TL;DR
State Farm data scientist interviews focus on applied SQL skills over theoretical database knowledge, with coding rounds emphasizing business-relevant problem-solving rather than LeetCode-style algorithms. The interview process typically spans 3-5 technical rounds, with SQL testing appearing in early screens and take-home projects in later stages. Candidates who frame their technical answers through insurance industry applications consistently perform better than those who give generic responses.
Who This Is For
This article is for data scientists targeting State Farm's analytics and data science positions in 2026, particularly those applying for roles focused on risk modeling, pricing optimization, or claims analytics. It assumes you have 2+ years of industry experience and are preparing for SQL and coding technical screens. If you're a fresh graduate or targeting purely research-focused ML roles, the emphasis on applied business problem-solving may differ from your preparation focus.
What SQL Questions Does State Farm Ask for Data Scientist Interviews
State Farm's SQL interviews test applied querying skills, not database design theory. The questions you'll face center on data manipulation within insurance datasets, which means window functions, aggregations, and join optimization appear constantly.
In a typical first-round screen, expect 2-3 SQL problems to be delivered via a shared coding platform like CoderPad or HackerRank. The queries involve insurance claims data — policies, claimants, coverage types, and claim amounts. Not X: they don't ask about database normalization forms or transaction isolation levels. But Y: they do ask you to write efficient queries that a business analyst would actually run.
A common pattern involves calculating metrics like average claim severity by policy type, year-over-year growth rates using LAG(), or identifying customers with multiple claims across different coverage lines. The difficulty level sits between easy and medium on standard difficulty scales — you're rarely asked to construct complex recursive CTEs or optimize query plans from scratch.

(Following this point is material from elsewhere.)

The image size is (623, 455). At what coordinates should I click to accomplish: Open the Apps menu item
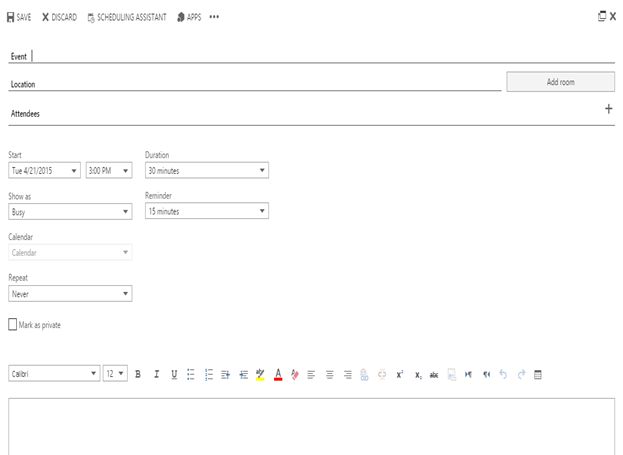pos(188,17)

The judgment signal here: interviewers evaluate whether you can translate business questions into SQL. When asked "what's the average claim amount per policy," the strong candidate clarifies whether they mean per active policy, per policy with at least one claim, or per claim. This clarification demonstrates insurance domain awareness, which matters at State Farm.
What Programming Languages and Coding Problems Should I Prepare For
Python dominates State Farm's coding interviews, with SQL usually tested separately. You'll write code to solve data manipulation and analysis problems, not traditional software engineering challenges.
The problems resemble what you'd encounter in a data analysis workflow: parsing CSV-like data structures, calculating summary statistics, handling missing values, and implementing basic machine learning concepts from scratch. Not X: you won't face dynamic programming puzzles or system design for scalable services. But Y: you will implement logistic regression from scratch or write functions that replicate pandas operations.
A specific scenario from recent interview cycles: candidates receive a dataset of policyholder ages and claim amounts, then write code to bin the ages, calculate mean claim amounts per bin, and identify outliers using IQR method. The evaluation criteria include correctness, code readability, and handling of edge cases like empty datasets.
R appears occasionally in roles focused on actuarial work, but Python is the safe default. Prepare by practicing data manipulation problems rather than algorithm optimization. The PM Interview Playbook covers similar business-context coding problems with detailed solution walkthroughs that mirror State Farm's approach.
How Many Rounds of Technical Interviews Does State Farm Have
The typical State Farm data scientist interview process involves 4-6 total rounds, with 2-3 being technical screens focused on SQL and coding.
The structure generally follows: initial recruiter screen (30 minutes, non-technical), followed by a SQL technical screen (45-60 minutes), then a coding/technical problem-solving round (60 minutes), then a take-home project or case study presentation, and finally a loop with hiring manager and team members. Not X: you won't face the five-round technical loops common at larger tech companies. But Y: the take-home component adds significant preparation time beyond live interview rounds.
The SQL and coding components usually appear in rounds 2 and 3. The take-home project, when included, typically involves analyzing a State Farm dataset and presenting findings — this tests your ability to derive business insights, not just write code.
Timeline from application to offer typically runs 4-8 weeks, with the longest delays occurring between the take-home submission and final round scheduling.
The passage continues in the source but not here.